● **Aim of the task**: The records below hold pictures; please leave those out and retype the rest exactly.
= = = =
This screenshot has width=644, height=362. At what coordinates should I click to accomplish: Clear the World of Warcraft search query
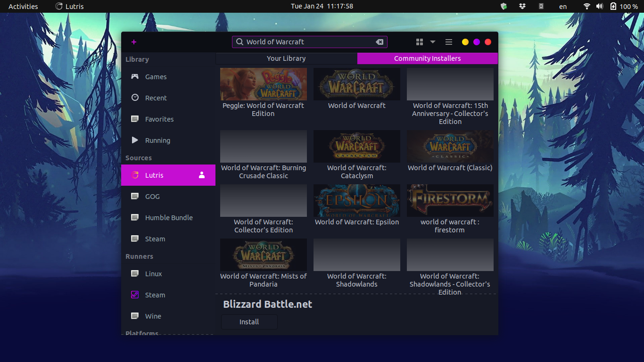point(380,41)
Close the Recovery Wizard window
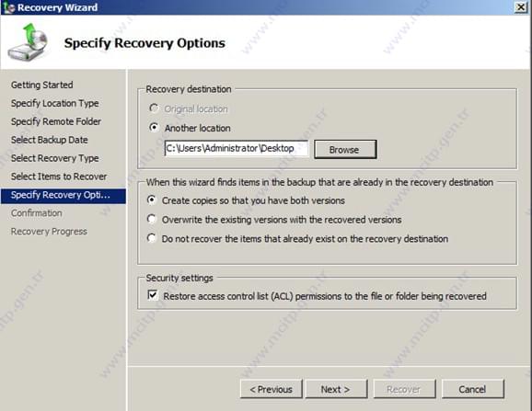Viewport: 532px width, 411px height. (521, 7)
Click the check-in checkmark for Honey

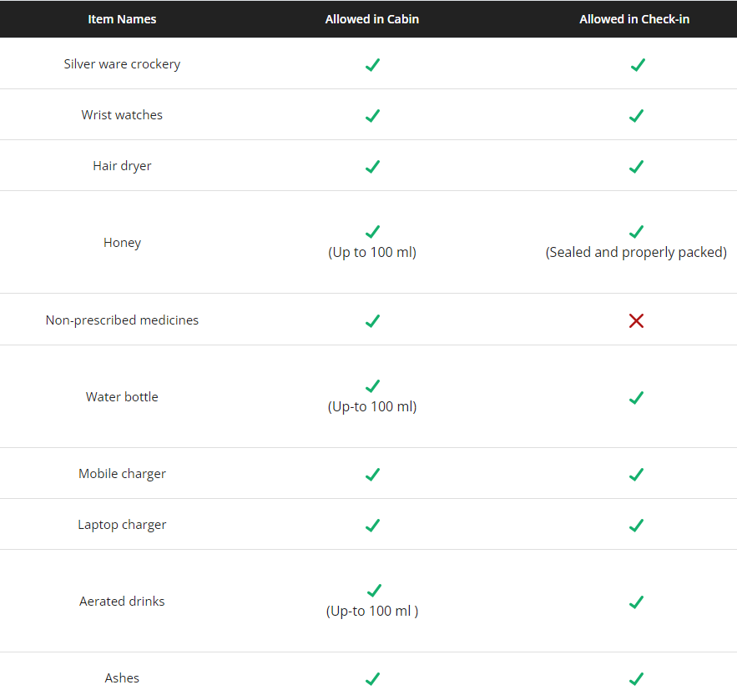click(636, 232)
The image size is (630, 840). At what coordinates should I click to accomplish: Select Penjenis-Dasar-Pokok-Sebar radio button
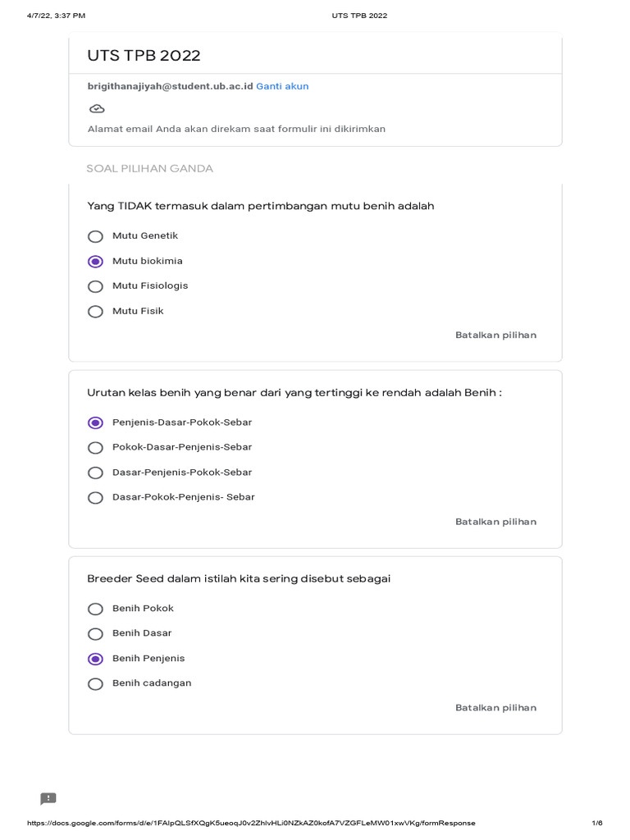click(x=96, y=422)
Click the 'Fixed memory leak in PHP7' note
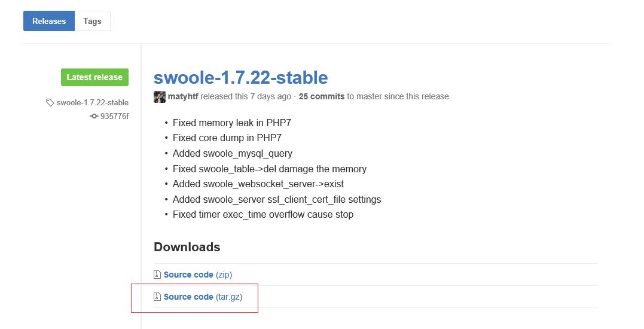Viewport: 644px width, 329px height. click(231, 123)
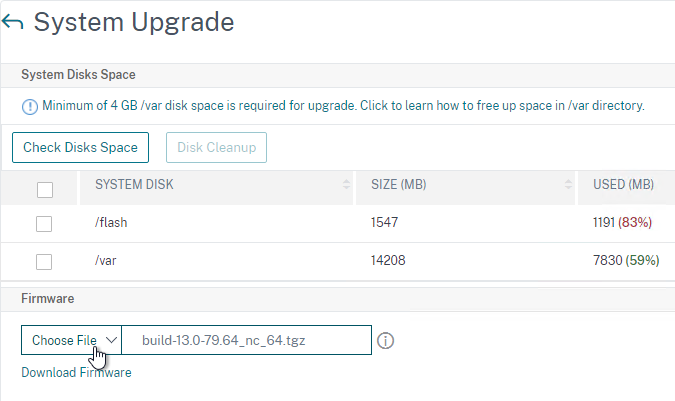
Task: Select the /var row name
Action: coord(105,261)
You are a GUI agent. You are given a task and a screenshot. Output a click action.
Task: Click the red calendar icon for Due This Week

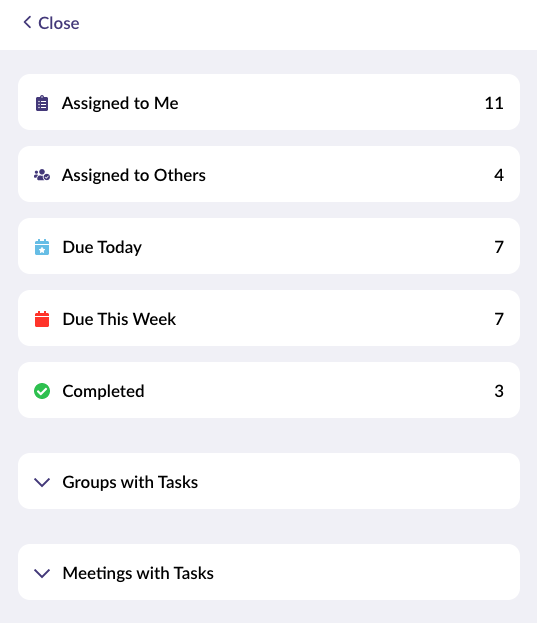click(42, 319)
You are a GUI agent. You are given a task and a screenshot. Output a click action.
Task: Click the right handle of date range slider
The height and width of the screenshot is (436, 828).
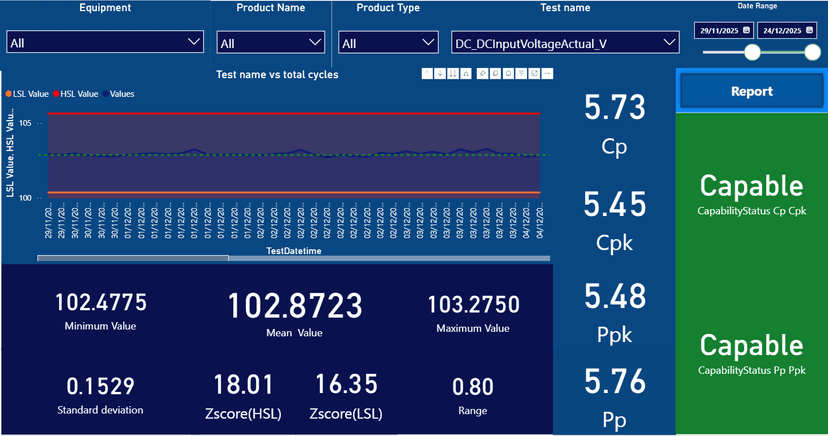click(812, 53)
= = = =
● **Completed task**:
This screenshot has width=644, height=362. At what coordinates should I click to accomplish: Clear the World of Warcraft search query
point(380,41)
Close the Recovery Wizard window
Viewport: 532px width, 411px height. (521, 7)
Click the check-in checkmark for Honey

click(636, 232)
The image size is (630, 840). At what coordinates should I click to accomplish: Select Penjenis-Dasar-Pokok-Sebar radio button
click(x=96, y=422)
Click the 'Fixed memory leak in PHP7' note
Viewport: 644px width, 329px height. click(231, 123)
Task: Select the /var row name
Action: coord(105,261)
You are a GUI agent. You are given a task and a screenshot. Output a click action.
Task: Click the red calendar icon for Due This Week

click(42, 319)
You are a GUI agent. You are given a task and a screenshot. Output a click action.
Task: Click the right handle of date range slider
The height and width of the screenshot is (436, 828).
click(812, 53)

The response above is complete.